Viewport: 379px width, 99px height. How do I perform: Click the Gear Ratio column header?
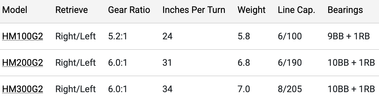click(x=129, y=10)
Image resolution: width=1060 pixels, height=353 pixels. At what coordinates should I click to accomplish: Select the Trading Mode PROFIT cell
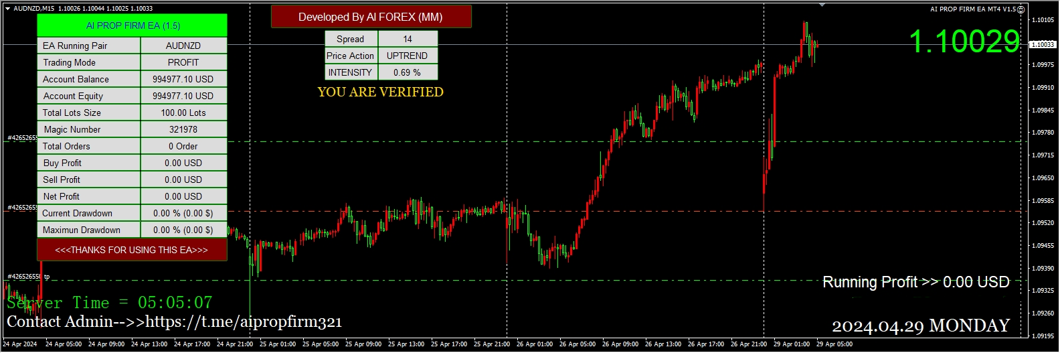point(183,62)
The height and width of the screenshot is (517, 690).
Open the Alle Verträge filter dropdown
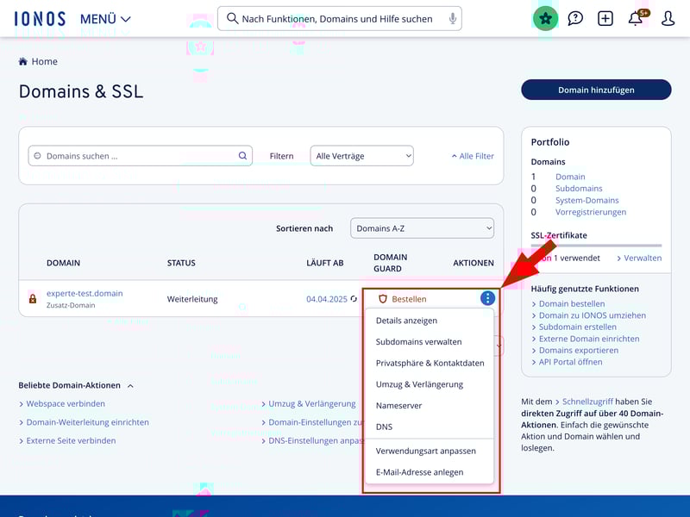pyautogui.click(x=361, y=156)
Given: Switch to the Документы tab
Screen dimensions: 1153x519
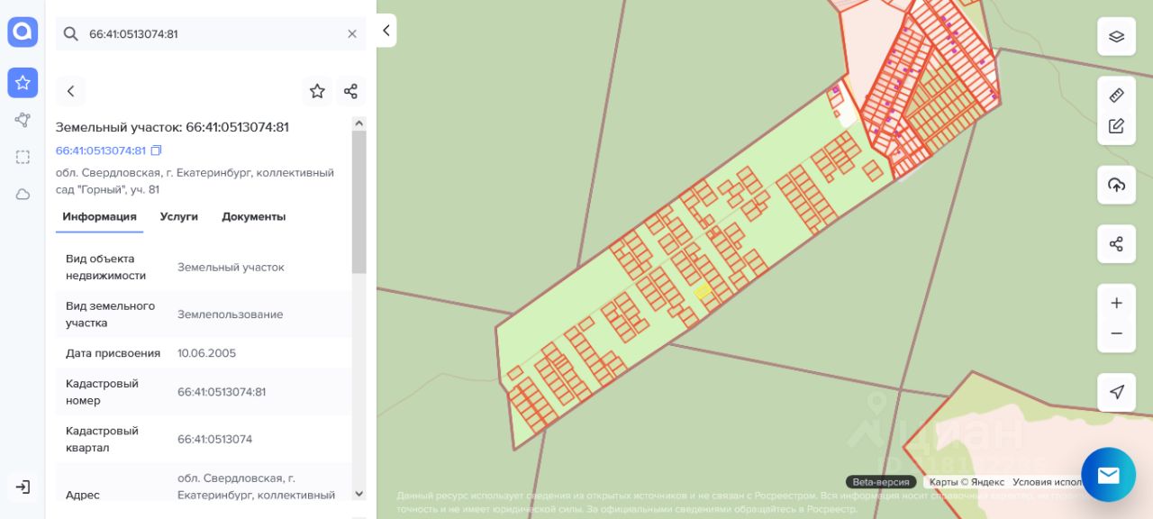Looking at the screenshot, I should point(254,216).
========================================
* _HOW TO COMPLETE THIS TASK_
All that is needed is an exact copy of the lines from the line with "The height and" through the end of the listing, both ends included, with no pictures.

* _RESULT FOR THIS TASK_
The height and width of the screenshot is (517, 690).
Open the Alle Verträge filter dropdown
pyautogui.click(x=361, y=156)
Given: Switch to the Документы tab
Screen dimensions: 1153x519
Looking at the screenshot, I should point(254,216).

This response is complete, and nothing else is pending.